> GOAL OF THE EXERCISE: Entries below include pictures. Output exactly the lines from the one with "The width and" down to the one with "the Zobrazovaný rozsah", both ends included, and leave the pictures out.

> SOURCE DATA:
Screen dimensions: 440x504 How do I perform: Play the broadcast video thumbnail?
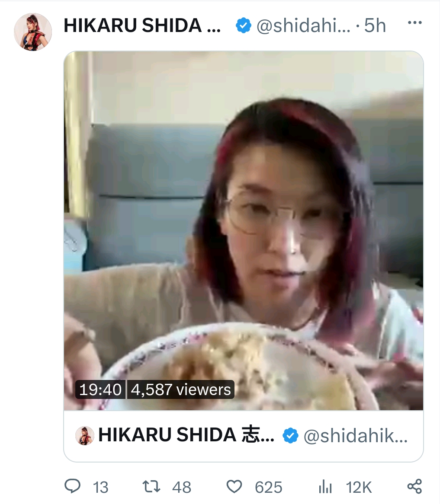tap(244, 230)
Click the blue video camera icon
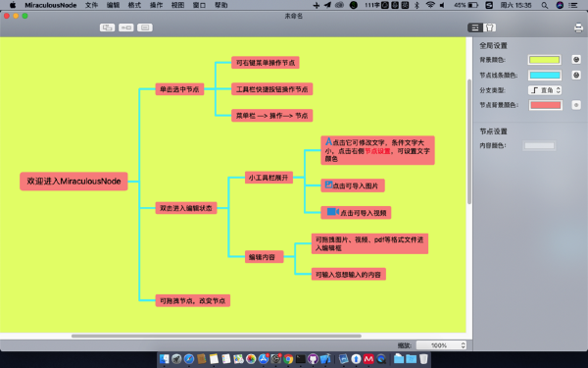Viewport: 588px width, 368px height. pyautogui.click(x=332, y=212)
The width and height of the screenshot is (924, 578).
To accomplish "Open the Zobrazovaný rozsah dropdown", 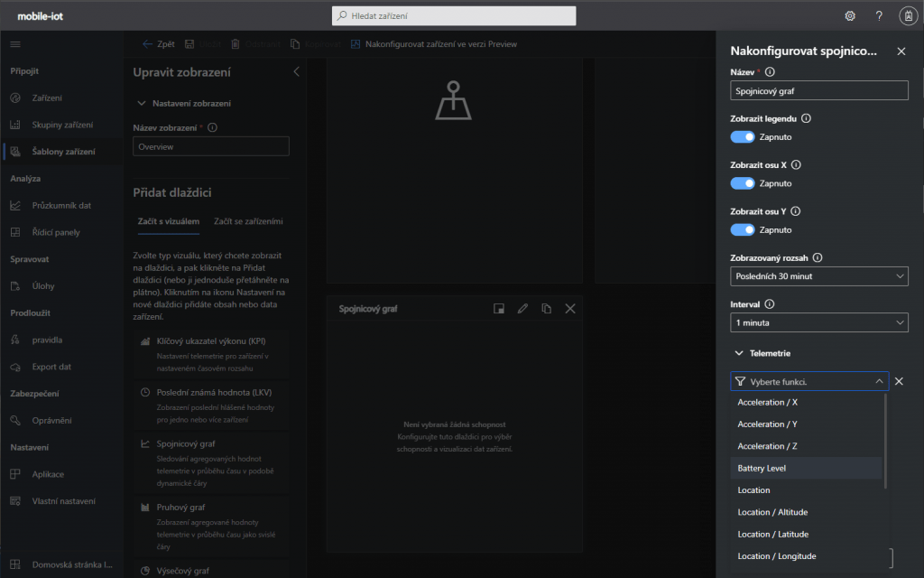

...

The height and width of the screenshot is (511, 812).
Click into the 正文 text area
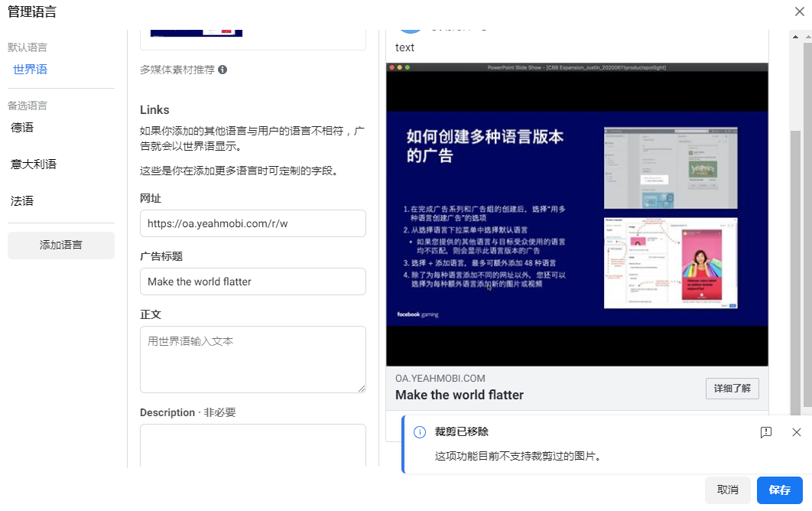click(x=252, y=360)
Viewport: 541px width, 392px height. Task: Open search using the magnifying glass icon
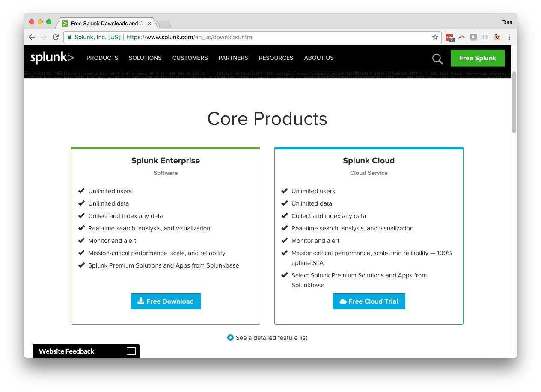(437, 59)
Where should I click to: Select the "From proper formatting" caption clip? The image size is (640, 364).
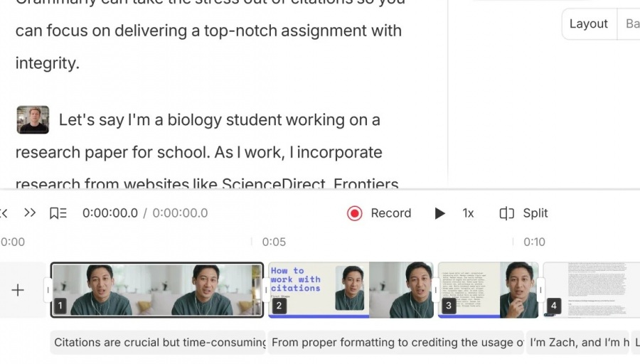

> RESULT OF THIS EXERCISE:
The width and height of the screenshot is (924, 578).
To accomplish "Open the Zobrazovaný rozsah dropdown", 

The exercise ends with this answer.